More than 7,200 people use the service across the county, which includes courses, apprenticeships for young people and training for the unemployed.
Funding is provided by the Government but this has been cut by £300,000, from around £3.8m last year to £3.5m for 2012/13.
The majority of services, around 70 per cent, are currently provided by Oxfordshire County Council.
The rest are already farmed out to other organisations, but that proportion could grow to around 80 per cent as part of a review into the way the service is provided.
This has led to concerns about job cuts, charges and maintaining standards.
The county council has stressed the service review is in the very early stages, a number of options are being considered and no decisions have been made yet.
The authority has also denied they are reviewing adult learning because of funding cuts from the Government Skills Funding Agency.

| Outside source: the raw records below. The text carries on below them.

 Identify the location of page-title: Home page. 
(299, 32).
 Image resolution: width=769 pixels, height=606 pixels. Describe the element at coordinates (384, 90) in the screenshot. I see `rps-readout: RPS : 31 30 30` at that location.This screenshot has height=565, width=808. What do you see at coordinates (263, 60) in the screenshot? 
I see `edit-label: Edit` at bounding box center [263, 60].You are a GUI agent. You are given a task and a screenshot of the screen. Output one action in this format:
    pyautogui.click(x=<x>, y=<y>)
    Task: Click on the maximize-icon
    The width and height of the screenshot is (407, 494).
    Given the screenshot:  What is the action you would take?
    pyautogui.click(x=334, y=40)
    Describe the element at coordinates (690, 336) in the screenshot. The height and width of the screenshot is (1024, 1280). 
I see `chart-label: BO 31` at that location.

A council spokesman did confirm the service had been operating at a deficit for “a number of years”, and so the county put in £220,000 to clear the deficit last year. The council receives £900,000 in income from people who use the service.
Cabinet member for safer and stronger communities Judith Heathcoat said: “The externalisation of the delivery of adult learning is very much in its embryonic stage and there is detailed work which needs to be done. All options must definitely be looked at.”

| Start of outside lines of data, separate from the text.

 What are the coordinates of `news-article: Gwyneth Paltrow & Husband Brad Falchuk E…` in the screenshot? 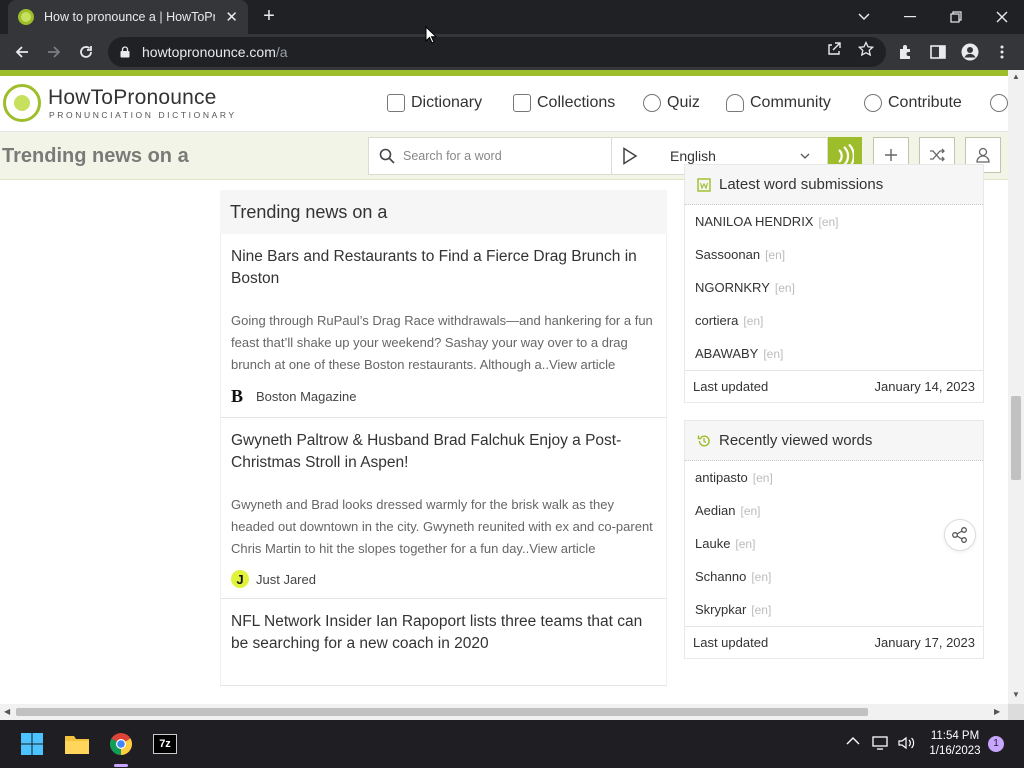 It's located at (444, 508).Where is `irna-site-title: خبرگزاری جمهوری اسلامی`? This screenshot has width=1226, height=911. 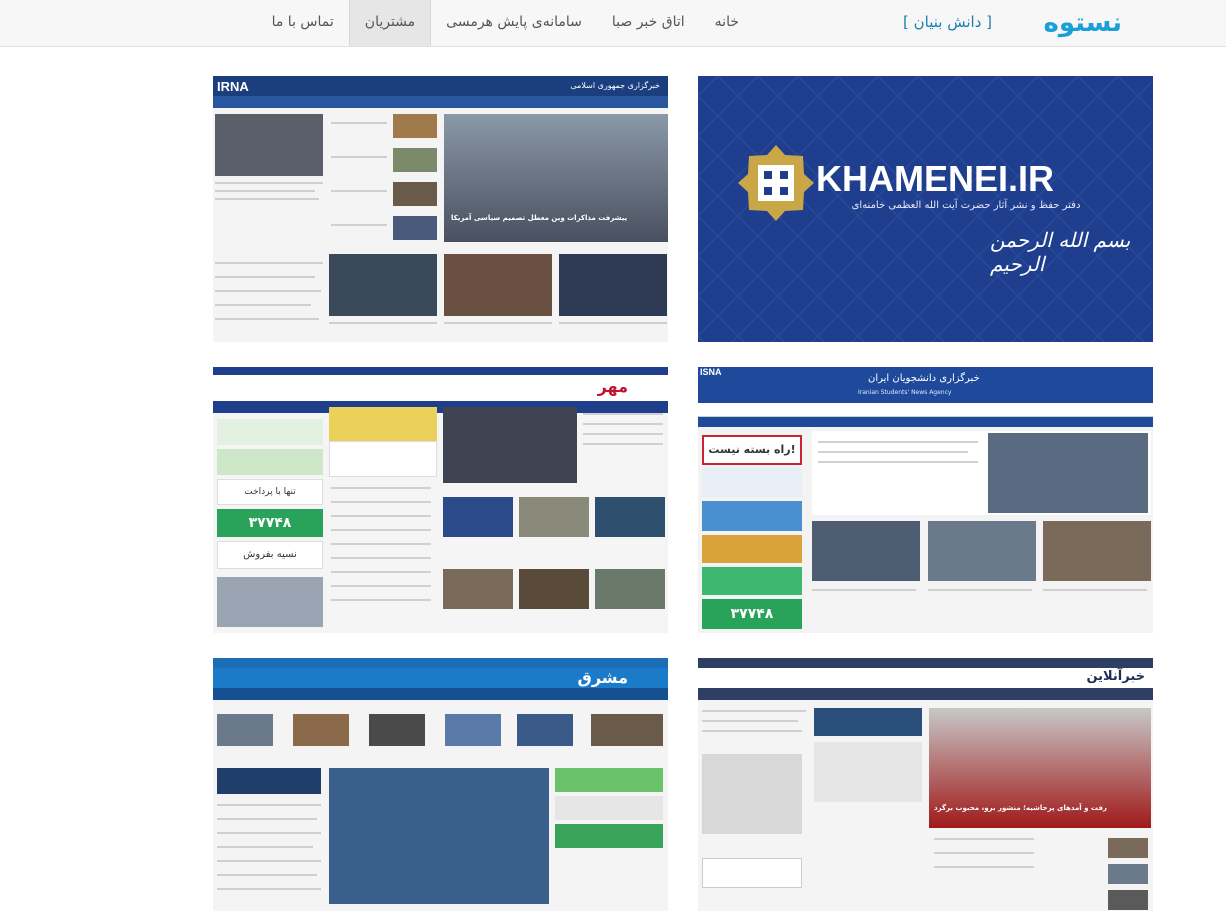
irna-site-title: خبرگزاری جمهوری اسلامی is located at coordinates (615, 86).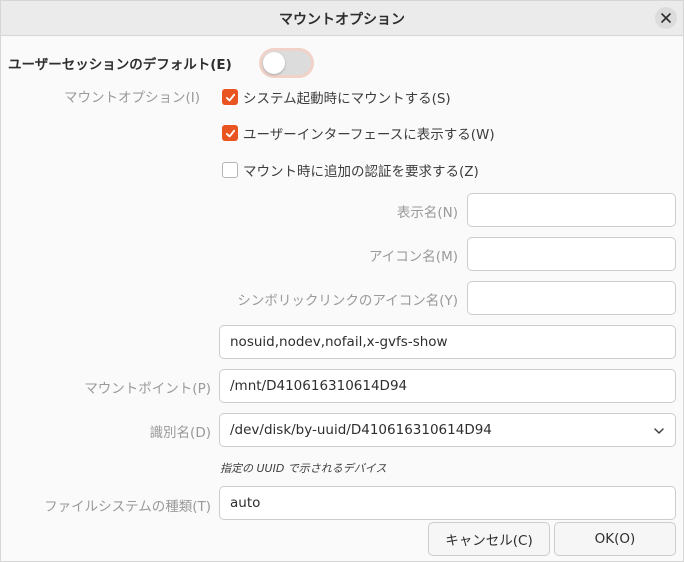  I want to click on fs-type-input: auto, so click(448, 503).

People who use the adult learning raised concerns about the idea.
Teresa Garlake, a 49-year-old teacher from East Oxford, said: “In my experience every time something is privatised the standards go down and as a teacher I disagree with the privatisation of education.”

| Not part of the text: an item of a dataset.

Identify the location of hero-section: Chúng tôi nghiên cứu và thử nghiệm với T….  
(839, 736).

Karen Godwin, a 41-year-old carer from Headington, said: “When things are privatised they tend to put making money above looking after people.”
The possibility of “externalising” the service was revealed in the detail of a report to the council’s safer and stronger communities safety committee.
Committee member and Labour county councillor for West Central Oxford Susanna Pressel feared the council could be preparing for the privatisation of the adult learning service to save money.
She said: “I think it would be foolish to privatise the adult learning service after it received a good Ofsted report earlier this year.
“If the service is completely externalised then any profits will go into the pockets of shareholders instead of going back into the service.
“This could lead to some staff, including managers and tutors losing their jobs.
“And some staff could end up being paid less by private companies following privatisation.”
The county currently employees 220 staff in adult learning services. Workers are based at Unipart House in Cowley, and at offices in Kidlington and Grove.
County council spokesman Paul Smith said there were currently “no staffing implications and no financial implications.”
Any staff transfered to other organisations would have their terms and conditions protected.
He said: “The council is in the process of formulating a range of different possibilities and these will become more apparent in future when this matter has taken greater form and is ready for decision.
“It is very important to note the council has for many years either delivered adult learning directly itself or commissioned external agencies to do this.
“What this latest development is about is whether further delivery should be carried out external to Oxfordshire County Council where this makes sense.”